● **Work to complete**
In the records below, copy out the lines from the one containing "Image resolution: width=917" through the one containing "pyautogui.click(x=274, y=744)", character for character and without the pictures.
◇ ◇ ◇
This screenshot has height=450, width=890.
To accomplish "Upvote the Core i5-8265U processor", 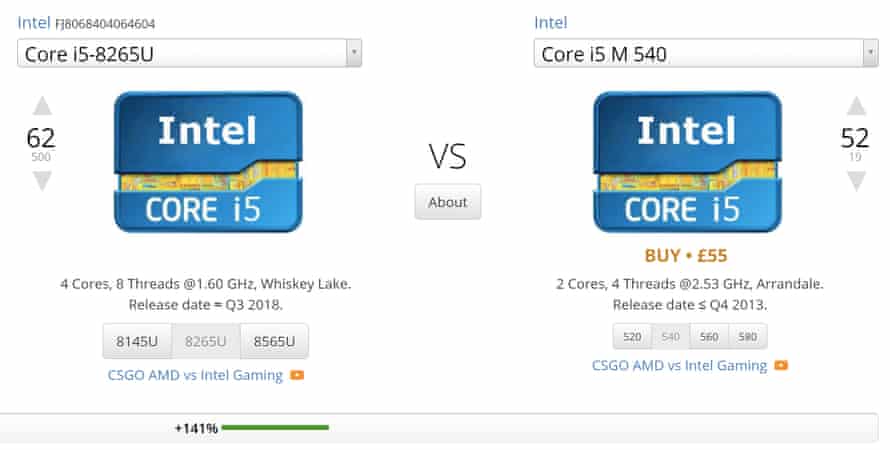I will point(41,106).
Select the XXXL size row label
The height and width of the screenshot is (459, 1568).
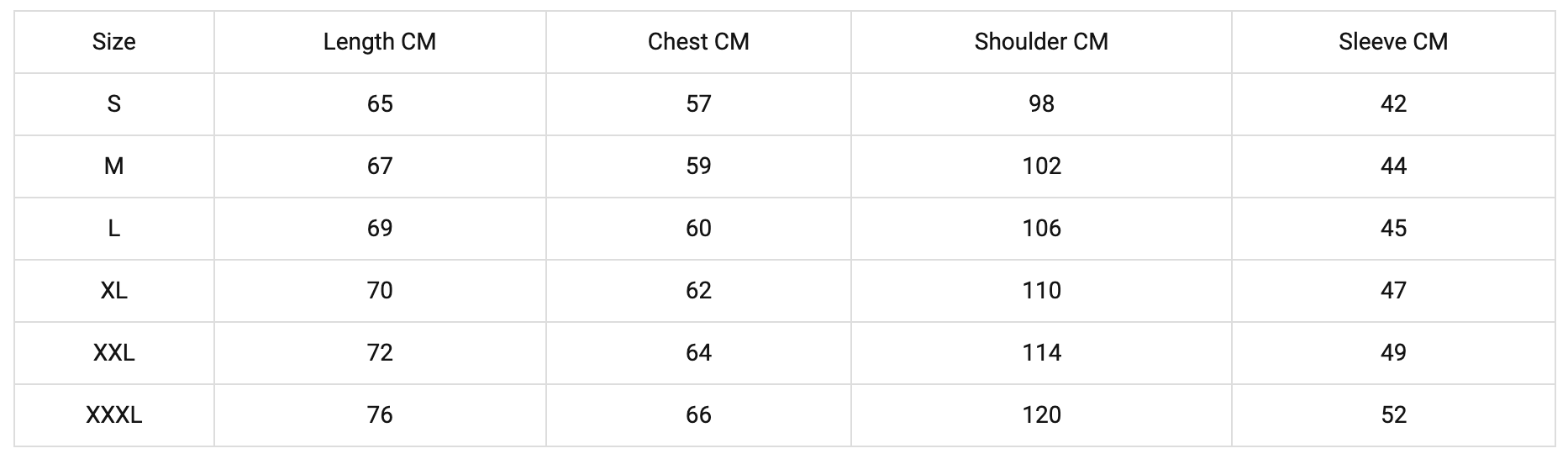click(x=113, y=415)
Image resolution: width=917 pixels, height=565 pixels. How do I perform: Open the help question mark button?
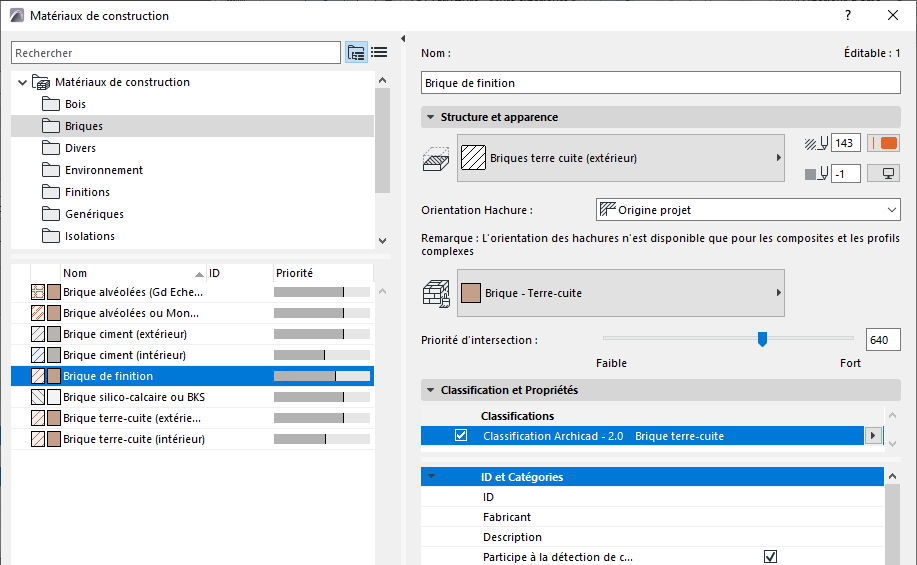click(848, 16)
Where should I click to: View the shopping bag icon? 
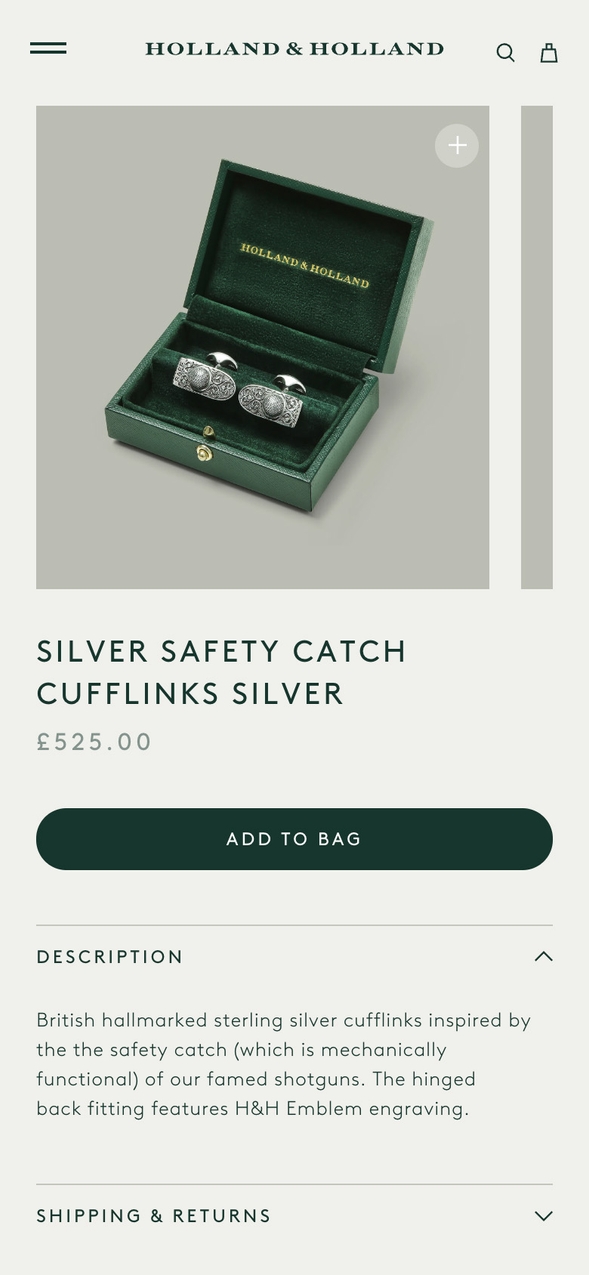pos(549,53)
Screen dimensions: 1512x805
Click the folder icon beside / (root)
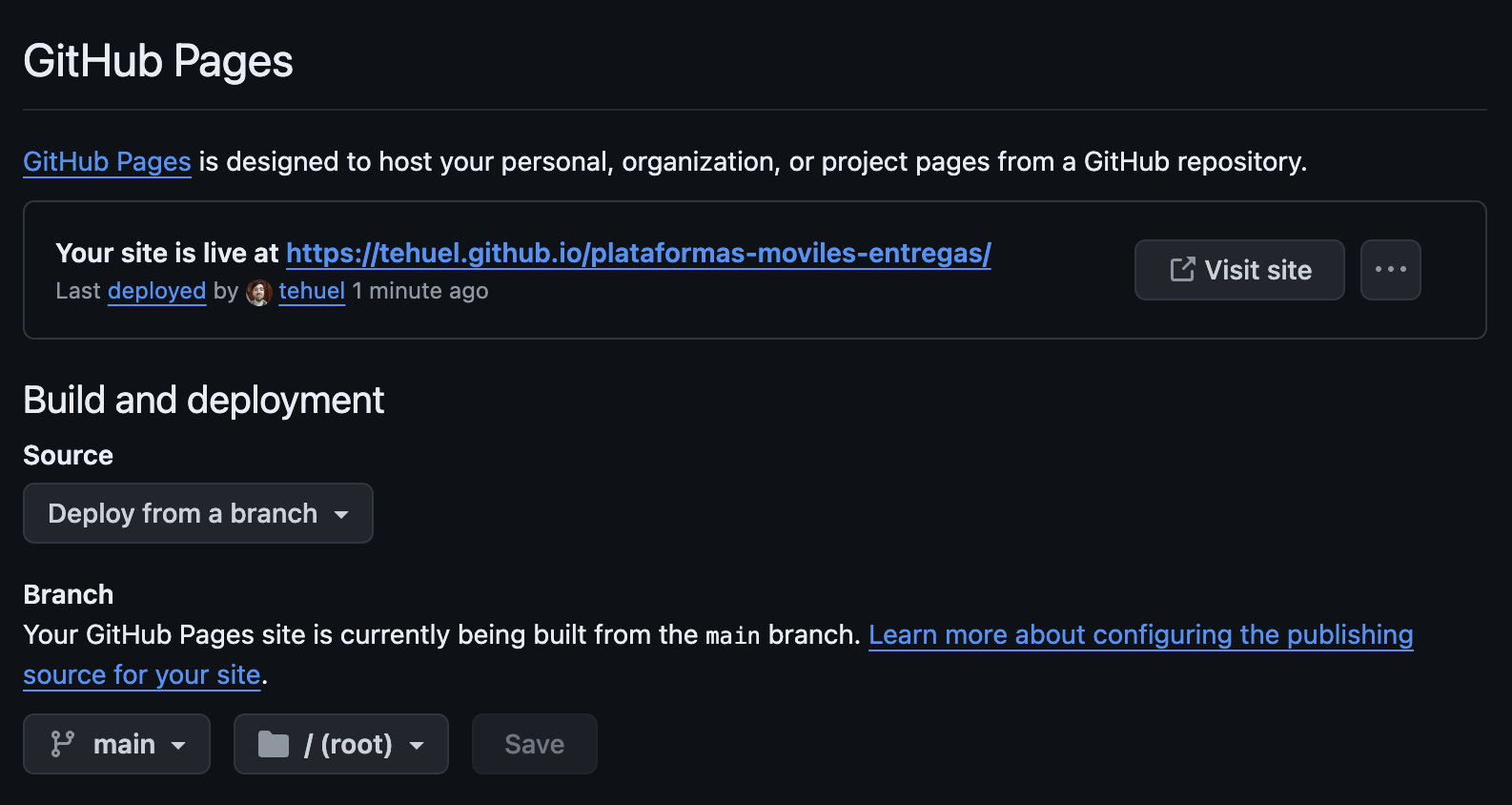pyautogui.click(x=274, y=744)
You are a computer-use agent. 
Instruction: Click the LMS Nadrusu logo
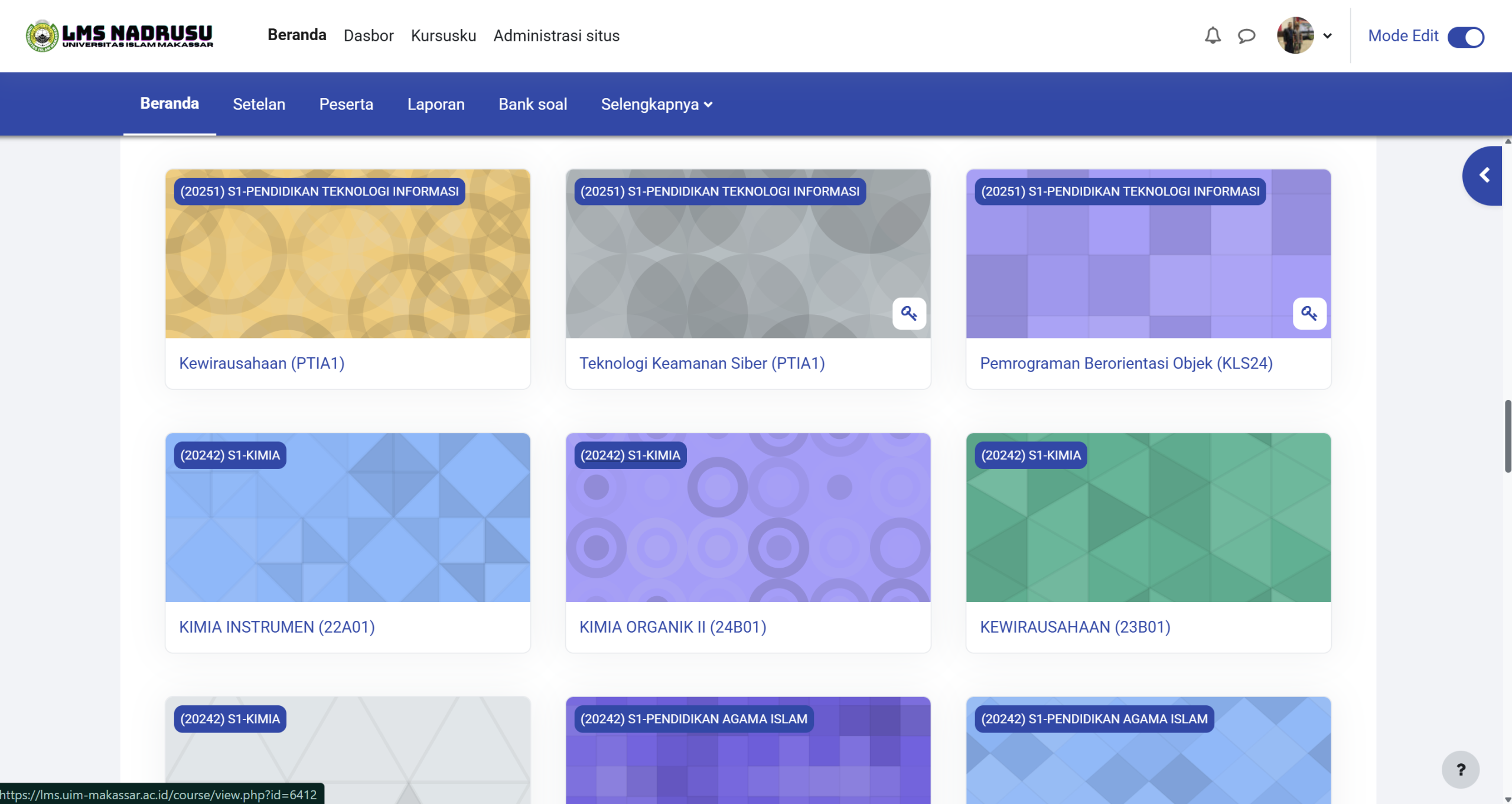point(120,35)
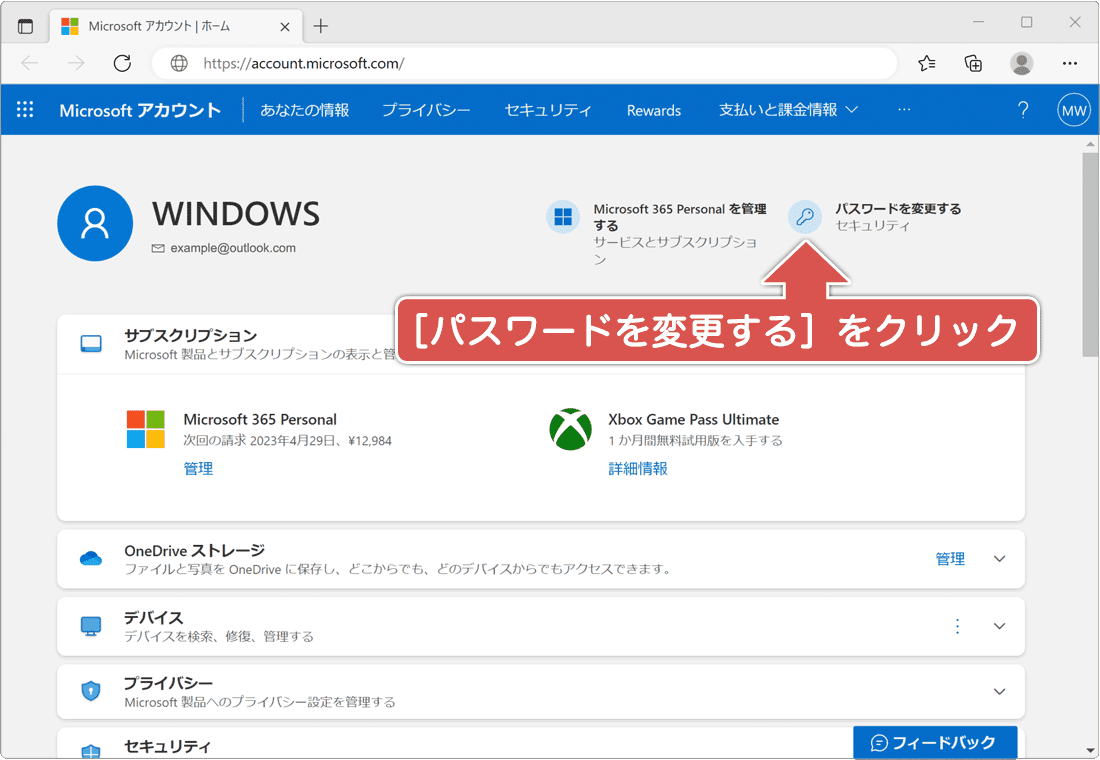The height and width of the screenshot is (760, 1100).
Task: Click the OneDrive cloud icon
Action: click(x=91, y=558)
◇ ◇ ◇
● **The answer**
Image resolution: width=917 pixels, height=565 pixels. How do I perform: Open the help question mark button?
click(848, 16)
Where should I click to: View the shopping bag icon? 
pos(549,53)
Screen dimensions: 1512x805
Click the folder icon beside / (root)
pyautogui.click(x=274, y=744)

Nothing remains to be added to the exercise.